-------- DATA EXTRACTS
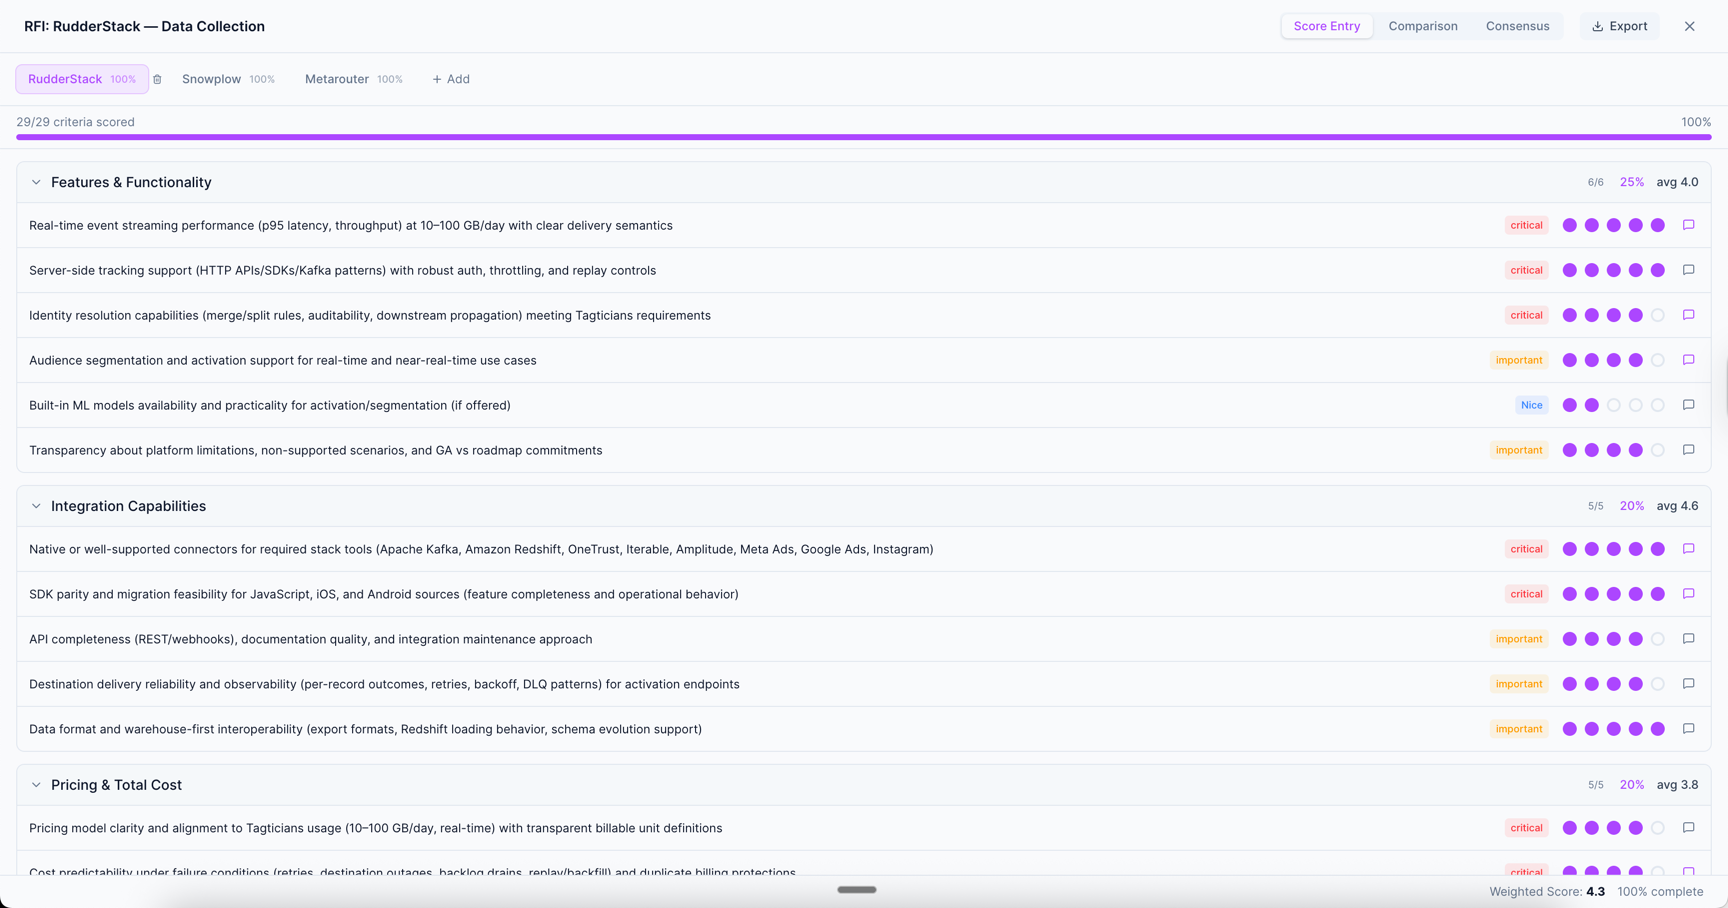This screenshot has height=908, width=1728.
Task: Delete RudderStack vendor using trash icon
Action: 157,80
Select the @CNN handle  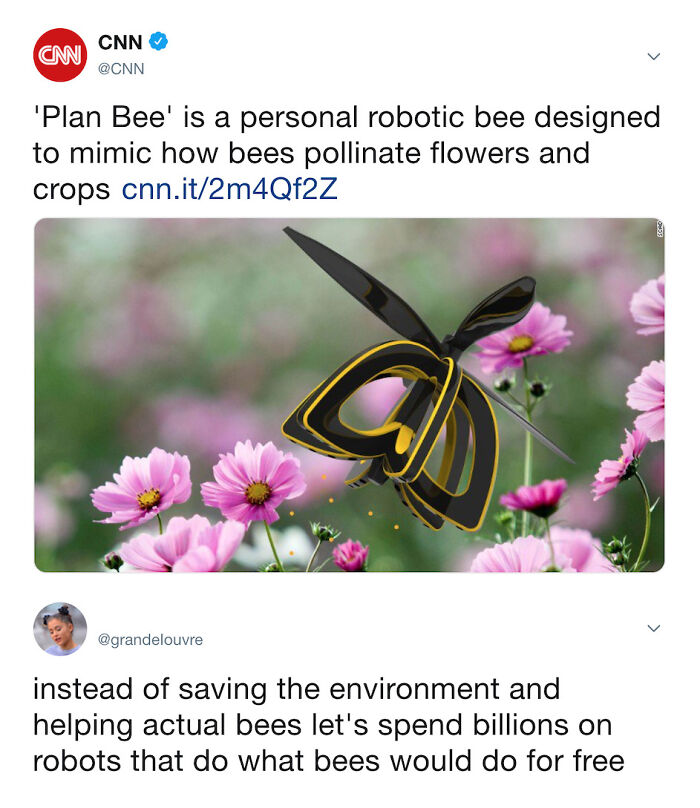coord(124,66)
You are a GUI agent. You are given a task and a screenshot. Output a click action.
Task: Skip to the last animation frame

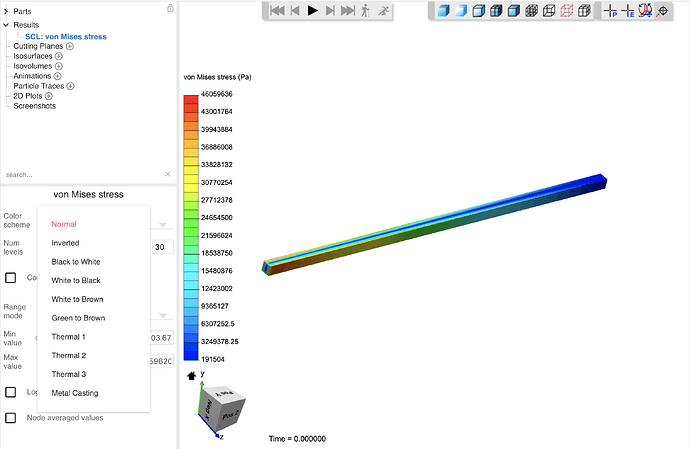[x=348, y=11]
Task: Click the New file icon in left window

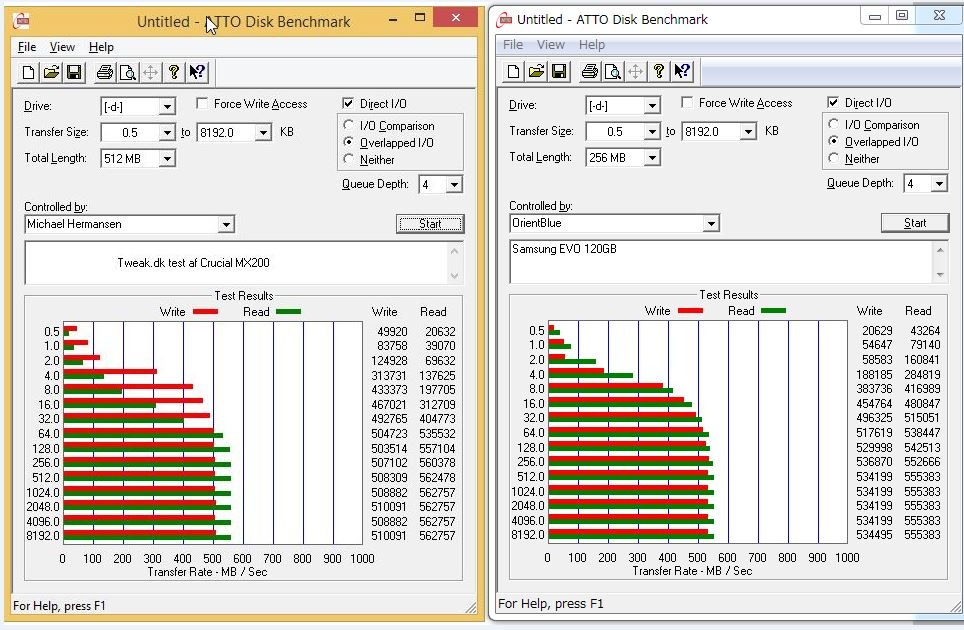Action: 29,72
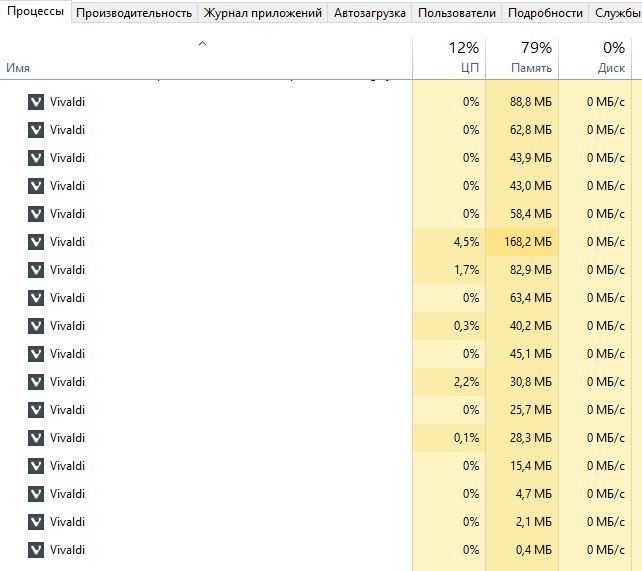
----------------
■ EXERCISE DIRECTIONS
Write out the line that contains "You are a GUI" and every line after it to the end of the data, exactly as they stand. Omit the pictures.

■ ANSWER SECTION
You are a GUI agent. You are given a task and a screenshot. Output a click action.
Task: Skip to the last animation frame

[x=348, y=11]
Task: Click the New file icon in left window

Action: 29,72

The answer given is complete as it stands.